En este asunto, las puertas de la especulación se abren de par en par con el fin de dar lugar a la eyección de una estampida de criaturas bizarras y ajenas a la imaginación. El desorden es lo que impera y lo único que le resta hacer a la astrobiología, como ciencia naciente, es calmar a las fieras y poner paños de seriedad. La primera idea en ser desbancada es la de que los extraterrestres tendrían un look antropomórfico (dos piernas, dos brazos, cabeza y ojos). Lo que abundaría, en cambio, es vida del tamaño de microbios y bacterias.
Tampoco necesariamente la vida extraterrestre tendría que estar sí o sí basada en los ladrillos biológicos del agua y el carbón. Entre otras posibilidades, se barajan, por ejemplo, el silicio y el amoníaco. Y lo fundamental: se estipula que, como todo en el espacio, la vida extraterrestre en cuestión debería estar sometida a la fuerza ciega y universal de la evolución. Para que el ser humano llegara a verse como se ve, el proceso fue largo, bastante largo: algo así como cuatro mil millones de años de prueba y error biológico, de selección, de adaptaciones minúsculas pero cruciales, de supervivencia de los más aptos. “La evolución no sigue una línea recta hacia un objetivo (la inteligencia), como ocurre en un proceso químico.

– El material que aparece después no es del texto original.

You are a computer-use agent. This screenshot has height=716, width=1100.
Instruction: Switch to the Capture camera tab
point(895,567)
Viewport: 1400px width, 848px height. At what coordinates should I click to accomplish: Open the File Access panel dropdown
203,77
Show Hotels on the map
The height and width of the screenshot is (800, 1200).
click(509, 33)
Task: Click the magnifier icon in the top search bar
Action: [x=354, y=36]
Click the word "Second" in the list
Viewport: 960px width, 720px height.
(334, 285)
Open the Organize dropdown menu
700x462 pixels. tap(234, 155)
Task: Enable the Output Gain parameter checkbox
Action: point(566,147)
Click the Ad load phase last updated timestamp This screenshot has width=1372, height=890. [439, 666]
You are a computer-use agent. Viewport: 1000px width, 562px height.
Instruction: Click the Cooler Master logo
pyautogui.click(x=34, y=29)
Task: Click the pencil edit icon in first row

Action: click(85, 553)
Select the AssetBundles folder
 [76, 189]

En realidad, sólo una de las quizá cincuenta mil millones de especies que han poblado la Tierra a lo largo de su historia ha desarrollado la capacidad necesaria para establecer una civilización; tal vez porque en realidad la inteligencia no esté favorecida por la selección natural, o porque en todo caso su aparición sea extraordinariamente difícil”, decía el famoso biólogo Ernst Mayr.
Lo cierto es que las civilizaciones avanzadas, sin importar a cuántos millones de años luz se encuentren, deben obedecer también a las leyes de hierro de la física como las leyes de la termodinámica y la gravedad. La densidad de la atmósfera, la duración del día, la potencia de la luz solar, la presión atmosférica y la química ambiental son otras de las variables en percutir la posible morfología extraterrestre.
Ballenas voladoras, pulpos inteligentes, armadillos monumentales de ocho patas: la forma alienígena tal vez no tenga fronteras, ni siquiera para la imaginación. “La ausencia de pruebas no es prueba de la ausencia”, retrucaba Carl Sagan a los escépticos. El tiempo lo dirá: tal vez falten apenas años o décadas para que a la humanidad la sorprenda un shock existencial matutino que formatee para siempre su íntima relación con el universo. Y desde entonces, nada será igual.